If you don’t know how dangerous something is, you should always apply the precaution principle
It is more difficult to protect oneself when the production of nanoparticles or of material containing nanoparticles requires the use of large machinery, according to Christina Isaxon. A large machine cannot easily be placed under a fume hood, for example. Another factor is that work processes not included in the daily production chain, such as cleaning and maintenance of machines or fume hood filter replacement, are easily forgotten in attempts to chart exposure risks.
‟If you don’t know how dangerous something is, you should always apply the precaution principle, that is, to handle the material as though it were toxic and ensure exposure is minimised at all stages.”
Lack of knowledge
When it comes to nanoparticles, there are still major gaps in knowledge as to their toxicity. Although we know that certain particles are harmful to health, especially if they are biopersistent and fibre-shaped, there is a lack of comprehensive knowledge about how nanoparticles affect us over time and in what concentrations they constitute a health risk. Another parameter is the extent to which manufactured nanoparticles can leak out in nature from other materials, for example when consumers handle the material or if it ends up in a landfill.
Waste management and the safe and sustainable by design concept
This is precisely why Christina Isaxon has extended her research to include questions investigating what happens further on in the lifecycle of a material, when it is crushed, sanded or, at a later stage, sorted in waste management facilities. She is also working with the safe and sustainable by design (SSbD) concept, which is about supporting companies in the production of safer nanoparticles that would still retain their desirable properties. For example, reducing the length of carbon nanotubes makes it easier for the body to break them down if they end up in the lungs. Choosing soluble nanomaterials can also have a positive impact. The air we inhale is humid, which means that soluble particles would be more easily dissolved. In that case, only the chemical effect remains; it can also be harmful but is easier to understand and manage. Soluble particles would not accumulate in nature either, should they end up there.
“Nanomaterials are increasingly used in the construction industry, which may not have the same level of safety awareness as a factory specialized in producing nanoparticles. What happens if a carpenter or a painter is sanding paint containing nanomaterials? Are there nanoparticles in the paint dust? And what happens when concrete with for example carbon nanotubes is crushed at a waste management facility?”

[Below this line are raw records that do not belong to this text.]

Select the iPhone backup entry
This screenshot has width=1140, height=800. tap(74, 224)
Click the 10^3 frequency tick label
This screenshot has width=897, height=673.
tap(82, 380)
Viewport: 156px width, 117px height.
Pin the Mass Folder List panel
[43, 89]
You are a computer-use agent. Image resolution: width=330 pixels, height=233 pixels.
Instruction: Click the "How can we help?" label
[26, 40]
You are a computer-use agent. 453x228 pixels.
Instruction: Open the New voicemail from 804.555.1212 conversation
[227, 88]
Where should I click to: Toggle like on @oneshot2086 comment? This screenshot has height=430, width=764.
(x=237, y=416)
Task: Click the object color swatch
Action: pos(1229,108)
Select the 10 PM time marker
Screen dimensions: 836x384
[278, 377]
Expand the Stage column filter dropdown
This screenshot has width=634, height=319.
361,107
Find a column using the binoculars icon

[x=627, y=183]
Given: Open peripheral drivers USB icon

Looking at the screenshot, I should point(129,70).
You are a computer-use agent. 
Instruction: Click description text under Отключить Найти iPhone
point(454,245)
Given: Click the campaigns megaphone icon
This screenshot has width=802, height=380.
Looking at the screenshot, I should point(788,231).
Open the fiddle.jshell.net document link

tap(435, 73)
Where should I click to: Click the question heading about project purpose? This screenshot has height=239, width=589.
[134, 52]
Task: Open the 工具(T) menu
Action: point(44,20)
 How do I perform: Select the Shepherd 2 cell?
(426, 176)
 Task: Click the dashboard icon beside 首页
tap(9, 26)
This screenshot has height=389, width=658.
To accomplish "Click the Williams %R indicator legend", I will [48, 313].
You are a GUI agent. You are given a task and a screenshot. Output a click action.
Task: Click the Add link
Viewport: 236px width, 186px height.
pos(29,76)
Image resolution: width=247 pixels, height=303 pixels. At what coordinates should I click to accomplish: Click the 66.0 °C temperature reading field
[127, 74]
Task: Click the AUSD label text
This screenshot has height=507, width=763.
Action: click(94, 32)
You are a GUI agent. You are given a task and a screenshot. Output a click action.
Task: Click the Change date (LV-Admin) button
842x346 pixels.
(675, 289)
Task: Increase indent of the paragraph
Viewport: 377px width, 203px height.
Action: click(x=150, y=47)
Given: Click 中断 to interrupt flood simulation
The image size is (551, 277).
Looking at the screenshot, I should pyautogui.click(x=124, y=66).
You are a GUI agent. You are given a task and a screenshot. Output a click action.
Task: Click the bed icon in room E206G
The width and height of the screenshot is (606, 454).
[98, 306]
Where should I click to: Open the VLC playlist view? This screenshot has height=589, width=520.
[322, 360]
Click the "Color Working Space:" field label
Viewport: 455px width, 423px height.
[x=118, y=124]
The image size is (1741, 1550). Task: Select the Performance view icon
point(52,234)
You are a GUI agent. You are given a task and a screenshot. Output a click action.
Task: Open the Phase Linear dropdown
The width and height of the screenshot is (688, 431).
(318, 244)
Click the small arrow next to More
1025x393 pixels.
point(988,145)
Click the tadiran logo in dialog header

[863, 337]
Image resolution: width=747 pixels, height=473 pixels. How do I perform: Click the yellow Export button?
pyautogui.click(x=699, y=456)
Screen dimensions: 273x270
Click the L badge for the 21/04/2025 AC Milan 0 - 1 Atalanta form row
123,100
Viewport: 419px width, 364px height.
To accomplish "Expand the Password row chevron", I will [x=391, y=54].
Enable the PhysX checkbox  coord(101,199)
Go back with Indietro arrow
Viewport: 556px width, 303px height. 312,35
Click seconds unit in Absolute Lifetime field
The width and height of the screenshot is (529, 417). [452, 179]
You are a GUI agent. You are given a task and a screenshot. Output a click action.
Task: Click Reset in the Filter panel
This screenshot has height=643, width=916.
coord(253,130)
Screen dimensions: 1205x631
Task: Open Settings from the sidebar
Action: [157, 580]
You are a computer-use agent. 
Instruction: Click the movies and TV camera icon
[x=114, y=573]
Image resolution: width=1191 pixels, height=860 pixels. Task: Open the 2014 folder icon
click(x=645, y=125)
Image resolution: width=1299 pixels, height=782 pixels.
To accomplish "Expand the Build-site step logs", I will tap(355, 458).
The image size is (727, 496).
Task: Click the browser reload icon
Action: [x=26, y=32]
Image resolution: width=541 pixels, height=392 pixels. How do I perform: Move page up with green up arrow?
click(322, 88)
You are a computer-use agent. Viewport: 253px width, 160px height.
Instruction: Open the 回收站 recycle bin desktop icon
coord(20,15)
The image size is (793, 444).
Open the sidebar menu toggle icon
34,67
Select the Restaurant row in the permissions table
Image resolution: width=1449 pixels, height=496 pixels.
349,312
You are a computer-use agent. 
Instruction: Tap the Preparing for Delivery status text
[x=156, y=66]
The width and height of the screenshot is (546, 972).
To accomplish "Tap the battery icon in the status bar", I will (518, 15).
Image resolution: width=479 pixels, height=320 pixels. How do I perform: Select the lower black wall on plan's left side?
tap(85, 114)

Construction industry to be the next research area
In order to get answers to these questions, Christina Isaxon has started a new interdisciplinary project to investigate nanoparticles in the construction industry. She has also run measurements at waste management facilities to find out which particles are released into the air when processing discarded electronics containing nanoparticles. Early results have shown that nanoparticles can be found in the dust that arises when crushing concrete – but whether they occur in higher concentrations for certain particle sizes in the crushed material is not yet known, nor how the dust containing nanomaterials affects our health. Other studies, on sanding of paint containing nanoparticles, have shown that it seems to be the emulsifying agent in the paint that causes toxic effects rather than whether the sanding dust contains nanoparticles. The manufactured nanoparticles do not seem to be released as completely free particles either; they are mixed with the material in which they were contained.
“We should absolutely not need to fear nanoparticles. That is why it is important to inform yourself about the current status of knowledge. The more we know about the circumstances in which nanoparticles can affect us and our environment, and how, the better we can become at producing safer nanomaterials and handling the materials without risk of exposure.”
Because nano is the future, without a doubt.
“I completely believe that nanotechnology is one of the absolutely best tools we have to solve several of our sustainability challenges, such as cheap and accessible energy or clean water. But, in that case, we must work proactively to produce new knowledge as a basis for safety recommendations and continue to develop concepts such as safe and sustainable by design”, Isaxon concludes.